A Whole New Mind: Why Right-brainers Will Rule the Future is a book by Daniel H. Pink, author of Free Agent Nation. A Whole New Mind posits that the future of global business belongs to the right-brainers. The book was published by Riverhead Books on March 24, 2005.

Key Concepts

A historical narrative begins the text by outlining four major "ages":

  1. Agricultural Age (farmers)
  2. Industrial Age (factory workers)
  3. Information Age (knowledge workers)
  4. Conceptual Age (creators and empathizers)

In the fourth stage, Pink focuses on the way in which businesses can become successful.

Pink references three prevailing trends pointing towards the future of business and the economy: Abundance (consumers have too many choices, nothing is scarce), Asia (everything that can be outsourced, is) and Automation (computerization, robots, technology, processes).

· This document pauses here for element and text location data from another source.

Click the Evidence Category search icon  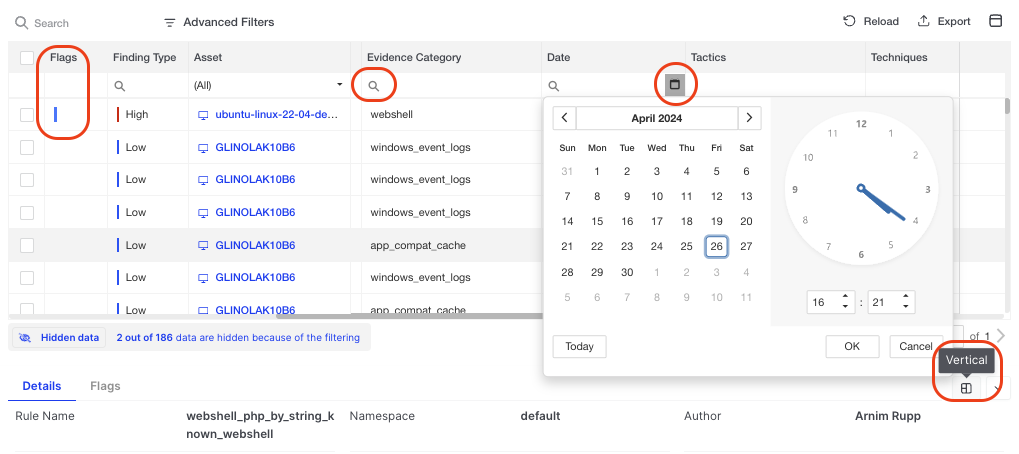click(374, 87)
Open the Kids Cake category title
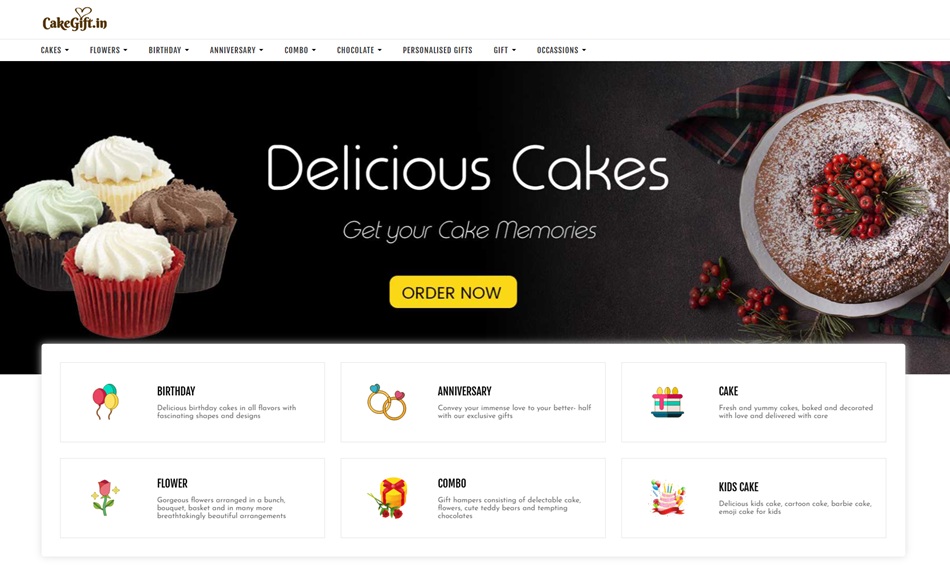The height and width of the screenshot is (566, 950). coord(738,487)
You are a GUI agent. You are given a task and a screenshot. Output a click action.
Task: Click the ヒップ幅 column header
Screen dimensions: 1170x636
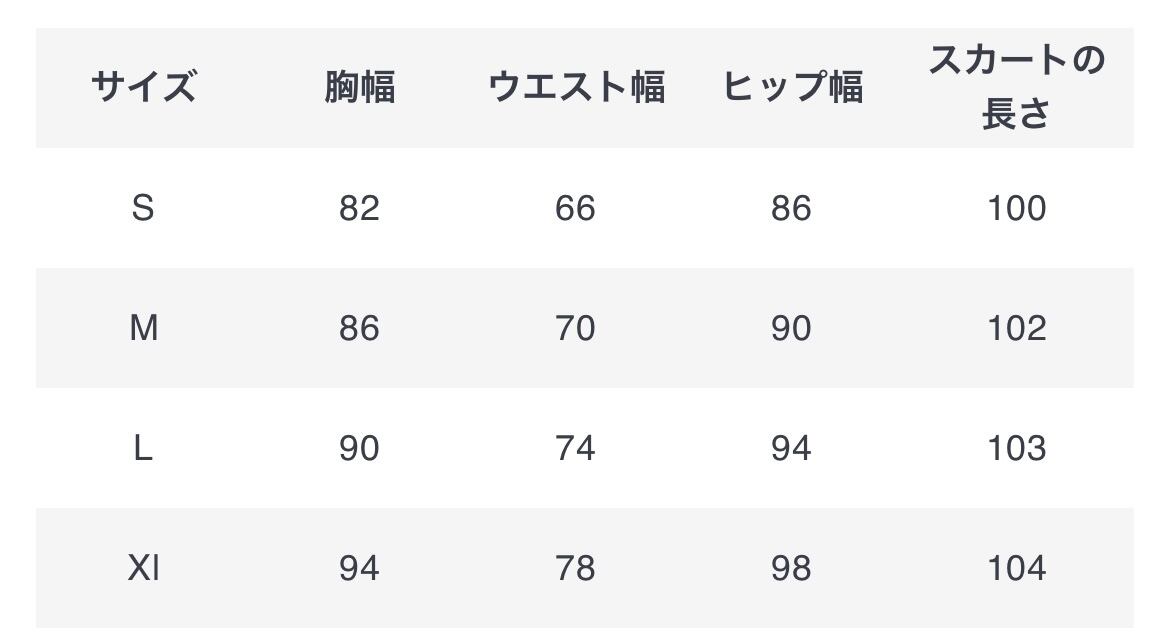(x=791, y=88)
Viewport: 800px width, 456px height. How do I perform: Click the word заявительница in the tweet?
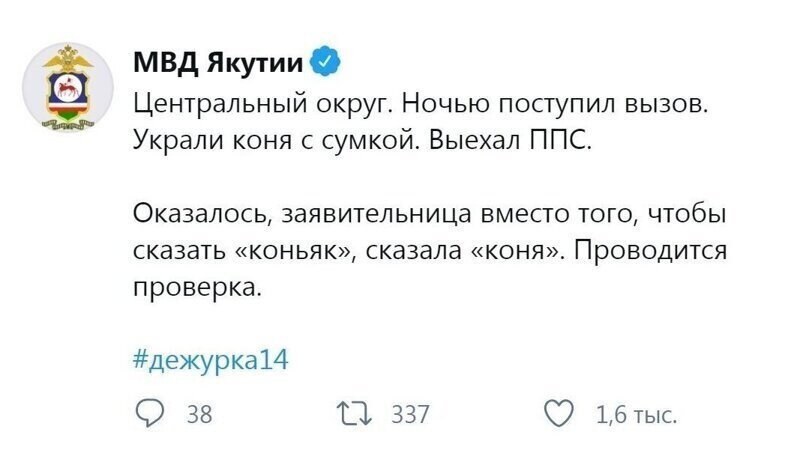point(377,214)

These trends, Pink writes, bring up three crucial questions for the success of any business:

  1. Can a computer do it faster?
  2. Is what I'm offering in demand in an age of abundance?
  3. Can someone overseas do it cheaper?

When these questions are present, creativity becomes the competitive difference that can differentiate commodities. Pink outlines six essential senses:

  1. Design – Moving beyond function to engage the sense.
  2. Story – Narrative added to products and services - not just argument. Best of the six senses.
  3. Symphony – Adding invention and big picture thinking (not just detail focus).
  4. Empathy – Going beyond logic and engaging emotion and intuition.
  5. Play – Bringing humor and light-heartedness to business and products.
  6. Meaning – the purpose is the journey, give meaning to life from inside yourself.

Reception

A Whole New Mind is Pink's second book. The book is a long-running New York Times and BusinessWeek bestseller that has been translated into 20 languages. The book was named Best Business Book of 2005 by Strategy + Business, The Miami Herald, 800-CEO-READ, and Fast Company.

The book is part of a general movement in management literature to increasingly accept creativity and innovation as a source of business value.